Digital souveräne Arbeitsplätze sollen deutschlandweit kommen, zumindest die Option soll bis Ende März 2027 einsatzbereit sein. Doch im Freistaat Bayern war davon bislang wenig zu sehen. Die Landesregierung mit dem für die IT-Ausstattung in erster Linie zuständigen Finanzminister Albrecht Füracker (CSU) setzt bislang auf einen großen Softwareanbieter aus den USA, dessen Desktop- und Officeanwendungen intensive genutzt werden und dessen Deutschlandsitz in der bayrischen Landeshauptstadt München ist. Nun will Digitalminister Fabian Mehring (Freie Wähler) auf die Suchen nach Alternativen gehen – und dafür die Mitarbeiter im eigenen Haus testen lassen.

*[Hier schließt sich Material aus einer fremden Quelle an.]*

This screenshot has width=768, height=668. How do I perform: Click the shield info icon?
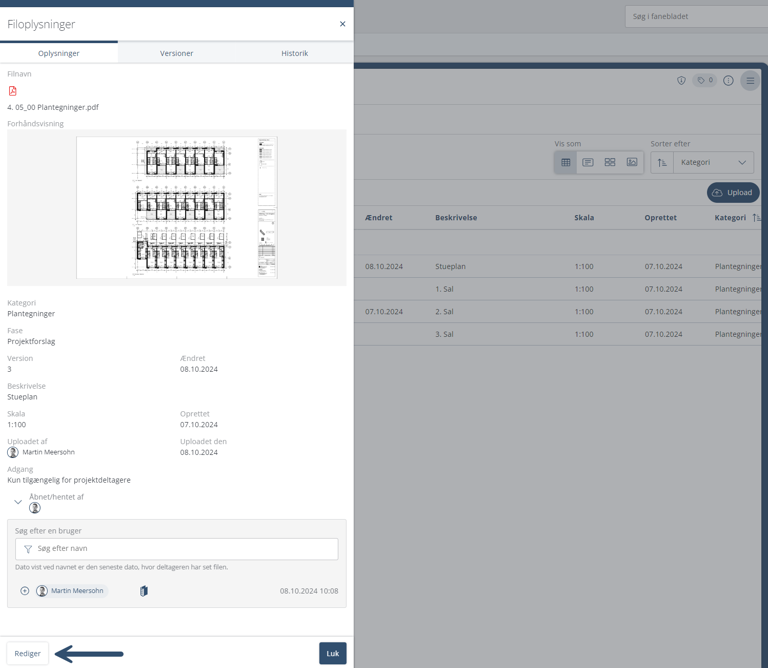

„Weil digitale Infrastruktur längst die Welt im Innersten zusammenhält, müssen wir sie krisenfest gestalten“, sagte Digitalminister Mehring. „Dazu gehört es, unsere Behörden unabhängiger von Unternehmen aus Übersee zu machen, die unserer Verwaltung den sprichwörtlichen Stecker ziehen könnten.“
Blaupause für Bayern als Ziel
Im ersten Schritt soll ein „souveräner Basisarbeitsplatz“ entstehen, mit dem Erfahrungen gesammelt werden sollen. Dabei soll neben Lösungen des Zentrums für Digitale Souveränität (ZenDiS) auch Anwendungen aus der BayernCloudSchule erprobt werden. Daraus soll dann ein modulares Konzept für einen bayerischen souveränen Arbeitsplatz entstehen.
Ziel sei es, dass im kommenden Jahr ein Fünftel der Mitarbeiter im bayrischen Digitalministerium mit souveränem Arbeitsplatz arbeiteten, teilte das Ministerium mit. Das entspräche 40 Mitarbeitern.
„Was wir entwickeln, kann der Staatsverwaltung kurzfristig als Redundanz dienen und perspektivisch sogar zur Blaupause für einen generellen Umstieg werden“, sagt Mehring. „Wir haben keine Zeit mehr, um wohlfeil über die Bedeutung digitaler Souveränität zu diskutieren.“ Dass damit nicht zuletzt der größere Koalitionspartner gemeint ist, davon darf ausgegangen werden.
Vorreiter Schleswig-Holstein
Andere Bundesländer sind bereits vor Jahren konsequente Schritte in Richtung einer Abkehr von Microsoft Office und teilweise auch von Microsoft Windows gegangen. Insbesondere das von Ministerpräsident Daniel Günther (CDU) regierte Schleswig-Holstein gilt als Vorreiter der Implementation digital souveräner Arbeitsplätze, doch auch andere Bundesländer verfolgen Alternativpläne.
Das Bundesdigitalministerium erprobt ebenfalls Alternativen zur in der Bundesverwaltung weiterhin als Standard etablierten Microsoft-Umgebung mit Office.